> [Passage for review]
IDIES Research Collaborations
The Johns Hopkins Institute for Data-Intensive Engineering and Science (IDIES) participates in research projects across many schools and divisions of the University, bringing together hundreds of researchers, educators, and technology developers to pursue a deeper understanding of the world, guided by big data.
This page describes some of the research projects that IDIES affiliates are engaged in, sorted by science domain.
Astronomy
The Sloan Digital Sky Survey (SDSS) is an ongoing project to make a map of the Universe. Using telescopes in the United States and Chile, the SDSS has taken images of more than 900,000,000 sky objects, and spectra for more than five million. The SDSS has produced more than 20,000 peer-reviewed papers in astronomy and computer science, and has become a standard resource for astronomers, students, and citizen scientists all over the world.
Project website: www.sdss.org
Galaxy Zoo is a citizen science project in which online volunteers look at images of galaxies from the Sloan Digital Sky Survey and classify them by shape. The result of these volunteer efforts is a database of reliable classifications of more than 900,000 galaxies, which has been released as an official SDSS data product. Researchers studying these classifications have written more than 60 peer-reviewed publications, advancing our knowledge of astronomy and other sciences.
Project website: https://www.zooniverse.org/projects/zookeeper/galaxy-zoo
Fluid Dynamics
IDIES researchers in the Whiting School of Engineering have created the Johns Hopkins Turbulence Databases, a set of computer simulations of turbulent flow. Turbulence arises in a wide variety of engineering contexts, but it is extremely difficult to understand and predict. Computer simulations offer a way to understand and work with these important effects that might otherwise be beyond our understanding.

> [Record extracts]
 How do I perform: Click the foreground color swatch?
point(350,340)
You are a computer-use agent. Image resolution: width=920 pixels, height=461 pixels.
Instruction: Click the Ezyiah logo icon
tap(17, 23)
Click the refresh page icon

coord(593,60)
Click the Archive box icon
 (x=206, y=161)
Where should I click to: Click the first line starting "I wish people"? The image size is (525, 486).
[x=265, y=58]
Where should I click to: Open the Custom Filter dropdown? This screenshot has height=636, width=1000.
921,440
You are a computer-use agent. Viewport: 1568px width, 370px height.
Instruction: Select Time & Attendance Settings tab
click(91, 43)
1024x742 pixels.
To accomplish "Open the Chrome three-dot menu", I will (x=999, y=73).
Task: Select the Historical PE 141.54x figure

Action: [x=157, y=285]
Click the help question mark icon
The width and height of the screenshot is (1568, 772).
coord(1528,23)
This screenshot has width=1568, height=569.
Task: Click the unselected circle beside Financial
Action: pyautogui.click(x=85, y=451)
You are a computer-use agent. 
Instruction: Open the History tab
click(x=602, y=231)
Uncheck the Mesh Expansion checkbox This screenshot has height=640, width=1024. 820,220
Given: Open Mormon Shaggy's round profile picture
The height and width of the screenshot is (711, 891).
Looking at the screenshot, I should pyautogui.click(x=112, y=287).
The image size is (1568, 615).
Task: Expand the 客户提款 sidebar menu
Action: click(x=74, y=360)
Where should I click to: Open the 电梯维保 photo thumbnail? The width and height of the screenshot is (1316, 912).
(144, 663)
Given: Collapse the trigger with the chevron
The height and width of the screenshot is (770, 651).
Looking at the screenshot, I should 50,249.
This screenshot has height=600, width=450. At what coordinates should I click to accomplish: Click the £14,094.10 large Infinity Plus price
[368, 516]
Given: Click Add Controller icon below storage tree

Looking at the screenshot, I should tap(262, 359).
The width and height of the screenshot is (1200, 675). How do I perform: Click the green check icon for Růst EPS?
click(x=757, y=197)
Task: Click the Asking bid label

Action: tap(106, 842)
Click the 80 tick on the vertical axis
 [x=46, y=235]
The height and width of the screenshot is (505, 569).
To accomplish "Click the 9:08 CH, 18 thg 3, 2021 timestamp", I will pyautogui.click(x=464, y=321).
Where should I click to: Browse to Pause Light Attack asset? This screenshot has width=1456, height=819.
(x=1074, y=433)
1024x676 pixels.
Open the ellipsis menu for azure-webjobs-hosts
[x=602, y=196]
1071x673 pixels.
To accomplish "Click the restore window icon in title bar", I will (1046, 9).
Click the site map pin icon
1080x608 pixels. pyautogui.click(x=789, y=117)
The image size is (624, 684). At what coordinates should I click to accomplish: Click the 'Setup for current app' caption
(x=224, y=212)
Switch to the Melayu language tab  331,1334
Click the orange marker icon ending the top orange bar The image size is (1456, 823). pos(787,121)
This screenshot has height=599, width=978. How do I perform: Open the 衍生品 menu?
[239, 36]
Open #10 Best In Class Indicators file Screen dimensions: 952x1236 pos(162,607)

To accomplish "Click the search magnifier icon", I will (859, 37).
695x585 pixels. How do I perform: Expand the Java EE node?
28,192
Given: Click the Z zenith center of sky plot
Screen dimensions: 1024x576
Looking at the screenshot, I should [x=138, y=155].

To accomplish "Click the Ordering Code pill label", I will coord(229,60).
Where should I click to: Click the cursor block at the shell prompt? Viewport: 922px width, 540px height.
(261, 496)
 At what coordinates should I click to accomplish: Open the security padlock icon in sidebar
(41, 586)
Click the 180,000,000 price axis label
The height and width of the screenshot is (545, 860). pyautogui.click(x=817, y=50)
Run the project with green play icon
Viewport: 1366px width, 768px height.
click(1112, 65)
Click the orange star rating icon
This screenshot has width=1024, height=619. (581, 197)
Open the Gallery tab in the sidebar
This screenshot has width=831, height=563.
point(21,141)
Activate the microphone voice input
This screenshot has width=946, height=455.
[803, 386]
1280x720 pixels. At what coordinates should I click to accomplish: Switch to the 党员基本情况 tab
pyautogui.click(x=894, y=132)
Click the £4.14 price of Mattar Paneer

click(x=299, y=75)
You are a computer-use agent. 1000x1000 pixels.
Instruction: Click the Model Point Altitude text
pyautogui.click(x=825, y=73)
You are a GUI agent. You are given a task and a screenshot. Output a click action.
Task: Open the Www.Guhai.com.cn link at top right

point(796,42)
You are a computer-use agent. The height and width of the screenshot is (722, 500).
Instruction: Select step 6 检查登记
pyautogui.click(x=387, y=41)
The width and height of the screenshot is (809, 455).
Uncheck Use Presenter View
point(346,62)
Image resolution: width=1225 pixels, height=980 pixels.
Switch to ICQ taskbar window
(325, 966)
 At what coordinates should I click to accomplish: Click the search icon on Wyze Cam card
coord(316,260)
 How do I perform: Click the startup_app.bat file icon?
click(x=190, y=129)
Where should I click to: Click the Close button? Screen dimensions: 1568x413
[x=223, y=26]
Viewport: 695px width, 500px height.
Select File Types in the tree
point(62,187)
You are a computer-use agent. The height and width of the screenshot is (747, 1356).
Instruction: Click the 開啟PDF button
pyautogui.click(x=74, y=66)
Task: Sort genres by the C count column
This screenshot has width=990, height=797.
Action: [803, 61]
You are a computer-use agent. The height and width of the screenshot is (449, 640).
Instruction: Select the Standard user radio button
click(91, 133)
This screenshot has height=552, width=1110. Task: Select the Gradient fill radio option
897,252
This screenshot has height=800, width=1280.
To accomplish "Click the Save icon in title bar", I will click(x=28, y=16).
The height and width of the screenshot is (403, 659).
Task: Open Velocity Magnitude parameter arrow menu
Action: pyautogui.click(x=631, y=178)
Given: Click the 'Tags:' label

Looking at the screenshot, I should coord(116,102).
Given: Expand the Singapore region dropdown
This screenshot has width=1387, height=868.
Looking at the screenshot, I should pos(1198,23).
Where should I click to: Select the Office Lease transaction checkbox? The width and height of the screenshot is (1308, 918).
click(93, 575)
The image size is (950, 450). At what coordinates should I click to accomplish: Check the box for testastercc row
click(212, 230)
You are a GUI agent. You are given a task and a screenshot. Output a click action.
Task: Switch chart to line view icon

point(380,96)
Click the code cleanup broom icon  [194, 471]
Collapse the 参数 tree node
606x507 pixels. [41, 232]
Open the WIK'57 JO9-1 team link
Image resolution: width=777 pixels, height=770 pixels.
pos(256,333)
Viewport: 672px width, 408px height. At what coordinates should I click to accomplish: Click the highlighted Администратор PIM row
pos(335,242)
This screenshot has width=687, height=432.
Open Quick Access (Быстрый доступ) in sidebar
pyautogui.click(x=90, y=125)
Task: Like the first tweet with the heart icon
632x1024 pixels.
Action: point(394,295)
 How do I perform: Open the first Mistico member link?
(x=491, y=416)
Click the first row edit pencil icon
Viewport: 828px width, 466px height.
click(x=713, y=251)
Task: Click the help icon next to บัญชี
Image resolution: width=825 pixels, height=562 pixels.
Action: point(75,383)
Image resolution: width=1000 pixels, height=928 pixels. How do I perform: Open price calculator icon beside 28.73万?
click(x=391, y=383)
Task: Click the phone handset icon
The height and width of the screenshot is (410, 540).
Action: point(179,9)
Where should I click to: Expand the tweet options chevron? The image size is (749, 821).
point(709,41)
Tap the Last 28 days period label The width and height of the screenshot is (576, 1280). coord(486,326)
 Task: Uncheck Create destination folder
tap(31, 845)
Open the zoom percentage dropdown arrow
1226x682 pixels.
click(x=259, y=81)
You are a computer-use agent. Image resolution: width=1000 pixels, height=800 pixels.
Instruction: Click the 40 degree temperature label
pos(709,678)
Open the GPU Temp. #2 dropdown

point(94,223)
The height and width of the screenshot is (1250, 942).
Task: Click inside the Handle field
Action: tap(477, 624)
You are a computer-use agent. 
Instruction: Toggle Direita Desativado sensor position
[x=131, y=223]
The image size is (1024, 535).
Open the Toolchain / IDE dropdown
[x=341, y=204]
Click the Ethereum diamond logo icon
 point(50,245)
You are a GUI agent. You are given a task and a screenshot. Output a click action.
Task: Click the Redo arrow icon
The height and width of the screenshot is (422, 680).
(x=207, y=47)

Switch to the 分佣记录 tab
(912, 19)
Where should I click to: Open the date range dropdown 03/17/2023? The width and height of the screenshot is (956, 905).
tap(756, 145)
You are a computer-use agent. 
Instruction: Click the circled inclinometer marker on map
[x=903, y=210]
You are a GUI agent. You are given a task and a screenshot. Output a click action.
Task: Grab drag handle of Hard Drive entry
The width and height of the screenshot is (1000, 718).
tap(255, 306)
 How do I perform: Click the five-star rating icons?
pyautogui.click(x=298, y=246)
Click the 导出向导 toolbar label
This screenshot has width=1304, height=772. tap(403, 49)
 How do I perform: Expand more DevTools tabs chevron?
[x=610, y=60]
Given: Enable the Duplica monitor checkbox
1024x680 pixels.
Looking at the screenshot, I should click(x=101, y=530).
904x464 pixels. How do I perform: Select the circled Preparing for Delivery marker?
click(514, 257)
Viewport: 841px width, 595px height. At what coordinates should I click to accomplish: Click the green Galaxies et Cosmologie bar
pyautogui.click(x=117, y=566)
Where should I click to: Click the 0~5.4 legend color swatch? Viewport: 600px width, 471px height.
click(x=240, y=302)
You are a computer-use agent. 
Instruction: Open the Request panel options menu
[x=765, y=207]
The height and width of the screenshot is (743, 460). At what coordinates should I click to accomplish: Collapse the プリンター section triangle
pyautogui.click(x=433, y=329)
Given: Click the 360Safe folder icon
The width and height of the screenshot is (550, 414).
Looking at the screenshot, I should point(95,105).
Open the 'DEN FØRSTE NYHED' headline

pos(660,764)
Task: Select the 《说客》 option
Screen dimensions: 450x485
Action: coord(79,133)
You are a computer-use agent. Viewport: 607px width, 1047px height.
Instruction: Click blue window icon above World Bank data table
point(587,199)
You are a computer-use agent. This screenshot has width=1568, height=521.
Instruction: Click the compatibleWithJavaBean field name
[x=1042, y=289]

> [Activities]
- a) Quote the part of the IDIES research collaborations page that begins with the words containing "This page describes" and ends with "over the world.".
- b) Extend the page on IDIES research collaborations, picking up after its final sentence.
The records are distinct material, separate from the page on IDIES research collaborations.

> [Task answers]
- a)
This page describes some of the research projects that IDIES affiliates are engaged in, sorted by science domain.
Astronomy
The Sloan Digital Sky Survey (SDSS) is an ongoing project to make a map of the Universe. Using telescopes in the United States and Chile, the SDSS has taken images of more than 900,000,000 sky objects, and spectra for more than five million. The SDSS has produced more than 20,000 peer-reviewed papers in astronomy and computer science, and has become a standard resource for astronomers, students, and citizen scientists all over the world.

- b)
The complete output from all simulations is available freely to researchers and the public. IDIES researchers are studying the results to gain insight into how to work with turbulence in real-life applications.
Project website: http://turbulence.pha.jhu.edu/
Genomics
The recount2 collaboration compiles and studies published samples of human ribonucleic acid (RNA), the messenger molecule that helps to encode the information in DNA into the building blocks of cells. The project collates and curates published data for more than 50,000 human RNA sequencing samples, including genome coverage, gene counts, and exon counts. All these sequences are freely available through SciServer, along with online tools to analyze them. IDIES researchers analyze the data from all these studies together to search for new insights that could lead to new cures for diseases and higher quality of life worldwide.